Adding new attributes like Ring Fence data points.
Adding Audit data points

Column	System/User	Description	Default	Example
L1TransformID	S	System generated running number that identifies a Level 1 Transform configuration
IngestID	U	Ingestion workload for which this transformation applies to. An Ingestion workload can be transformed in more than one way.
ComputePath	U	Folder path where the transform compute is located. For instance, the folder where the Spark notebook is located in workspace		Shared/Common/C1
ComputeName	U	Name of the transform compute. For instance, the name of the Spark notebook or Stored Procedure that does the transform		C1Transform-Generic
InputRawFileSystem	U	File system/container where the raw files are located		raw
InputRawFileFolder	U	Folder where the raw files are located		erp/gl/YYYY/MM
InputRawFile	U	Raw file name		erp_gl_YYYYMMDD_HH_GUID.parquet
InputRawFileDelimiter	U	Column Separator of raw file when the file is CSV, TXT or tab separated. Not applicable for JSON, Parquet, ORC, XML files		\|
InputFileHeaderFlag	U	Flag (1/0) to indicate if the raw file has a header. Header=1, No Header=0		1
OutputL1CurateFileSystem	U	File system/container where the transformed files will be written		trusted
OutputL1CuratedFolder	U	Folder where the transformed files will be written		erp/gl/YYYY/MM
OutputL1CuratedFile	U	Transformed file name		erp_gl_YYYYMMDD_HH_GUID.parquet
OutputL1CuratedFileDelimiter	U	Column Separator of transformed file when the file is CSV, TXT or tab separated. Not applicable for JSON, Parquet, ORC, XML files		\|
OutputL1CuratedFileFormat	U	Type of transformed file		Parquet/ORC/CSV
OutputL1CuratedFileWriteMode	U	Control field that determines how the transformed data is written to curated file. Valid values are append, overwrite,ignore,error or errorifexists	overwrite	append
OutputDWStagingTable	U	Temporary DWH table that stages the transformed data for MERGE updates. This field must be populated if you want to use Upsert to guarantee unique keys (as defined by LookupColumns).

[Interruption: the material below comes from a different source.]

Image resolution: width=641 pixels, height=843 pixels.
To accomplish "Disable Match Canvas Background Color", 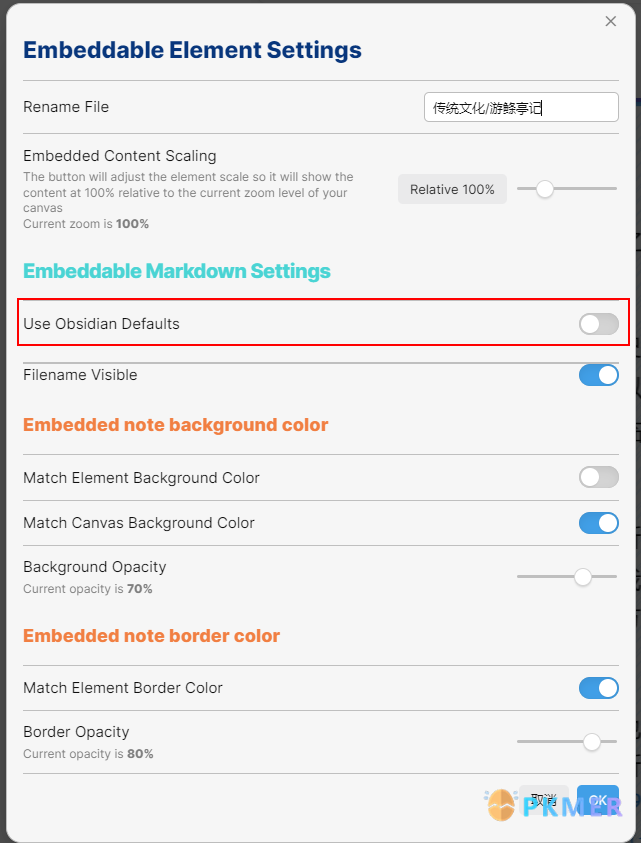I will (x=599, y=523).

Set this field to NULL if you want to Insert all new records without checking for uniqueness (which may cause duplicate records)		STG.FIN_GL
LookupColumns	U	Unique Key Columns that is required for MERGE updates. If there are multiple columns separate them with a pipe (\|)		company_code\|gl_code\|start_date
OutputDWTable	U	DWH table that stores the transformed data		FIN.GL
OutputDWTableWriteMode	U	Control field that determines how the transformed data is written to DWH table. Valid values are append, overwrite, ignore, error or errorifexists. "overwrite" – truncates all existing records from table before inserting new records. Use this if every load is a drop and full reload. "append" – keeps existing records, and inserts/updates new records into the table. Use this for delta loads. "ignore" – skips the insert/update if the data already exists in table. "error" or "errorifexists" – throws an exception if data already exists	append
MaxRetries	U	Maximum number of times a failed transform will try to re-run before it gives up.	3
WatermarkColName	U	Delta column name, same value as the ingest record WatermarkColName		last_updated
ActiveFlag	U	Flag(1/0) to activate/deactivate the transform. Active=1
CreatedBy	S	User who created this record	LoginID
CreatedTimestamp	S	Timestamp of record creation	Now
ModifiedBy	S	User who modified this record	LoginID
ModifiedTimestamp	S	Timestamp of record creation	Now

4. L1TransformInstance

L1TransformInstance table records the execution of each run of an L1 transform pipeline. This table is populated by transform pipeline and has capability to re-run in addition to providing basic audit logging capability and data lineage with ingested data.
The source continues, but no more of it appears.